Orion Engineered Carbons  vs.  Taiga Building Products

 Performance 
       Timeline  
Orion Engineered Carbons 

Risk-Adjusted Performance

2 of 100

 
Weak
 
Strong
Weak
Compared to the overall equity markets, risk-adjusted returns on investments in Orion Engineered Carbons are ranked lower than 2 (%) of all global equities and portfolios over the last 90 days. In spite of rather weak technical and fundamental indicators, Orion Engineered may actually be approaching a critical reversion point that can send shares even higher in December 2024.
Taiga Building Products 

Risk-Adjusted Performance

0 of 100

 
Weak
 
Strong
Very Weak
Over the last 90 days Taiga Building Products has generated negative risk-adjusted returns adding no value to investors with long positions. Despite nearly stable technical and fundamental indicators, Taiga Building is not utilizing all of its potentials. The current stock price disturbance, may contribute to mid-run losses for the stockholders.

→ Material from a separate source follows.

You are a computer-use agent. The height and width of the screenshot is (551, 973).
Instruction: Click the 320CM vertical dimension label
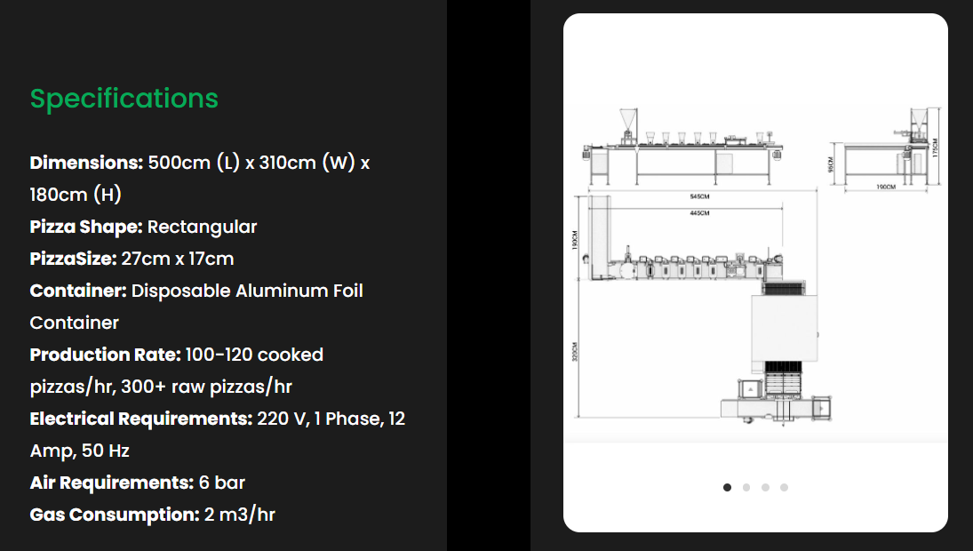(x=575, y=351)
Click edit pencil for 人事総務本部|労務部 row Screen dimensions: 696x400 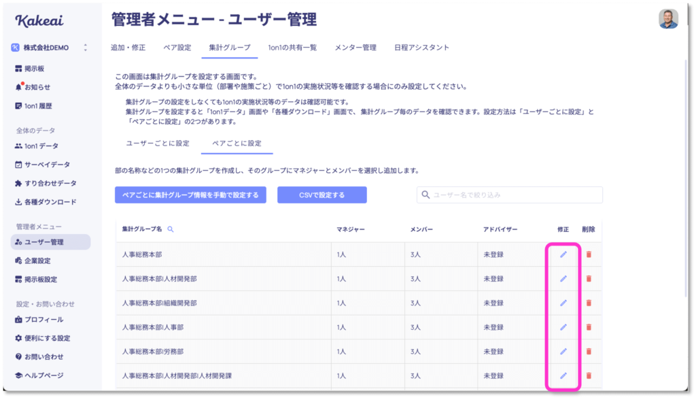(563, 352)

Orion Engineered and Taiga Building Volatility Contrast

   Predicted Return Density   
       Returns  

Pair Trading with Orion Engineered and Taiga Building

The main advantage of trading using opposite Orion Engineered and Taiga Building positions is that it hedges away some unsystematic risk. Because of two separate transactions, even if Orion Engineered position performs unexpectedly, Taiga Building can make up some of the losses. Pair trading also minimizes risk from directional movements in the market. For example, if an entire industry or sector drops because of unexpected headlines, the short position in Taiga Building will offset losses from the drop in Taiga Building's long position.
The idea behind Orion Engineered Carbons and Taiga Building Products pairs trading is to make the combined position market-neutral, meaning the overall market's direction will not affect its win or loss (or potential downside or upside). This can be achieved by designing a pairs trade with two highly correlated stocks or equities that operate in a similar space or sector, making it possible to obtain profits through simple and relatively low-risk investment.
Check out your portfolio center.
Note that this page's information should be used as a complementary analysis to find the right mix of equity instruments to add to your existing portfolios or create a brand new portfolio. You can also try the Equity Analysis module to research over 250,000 global equities including funds, stocks and ETFs to find investment opportunities.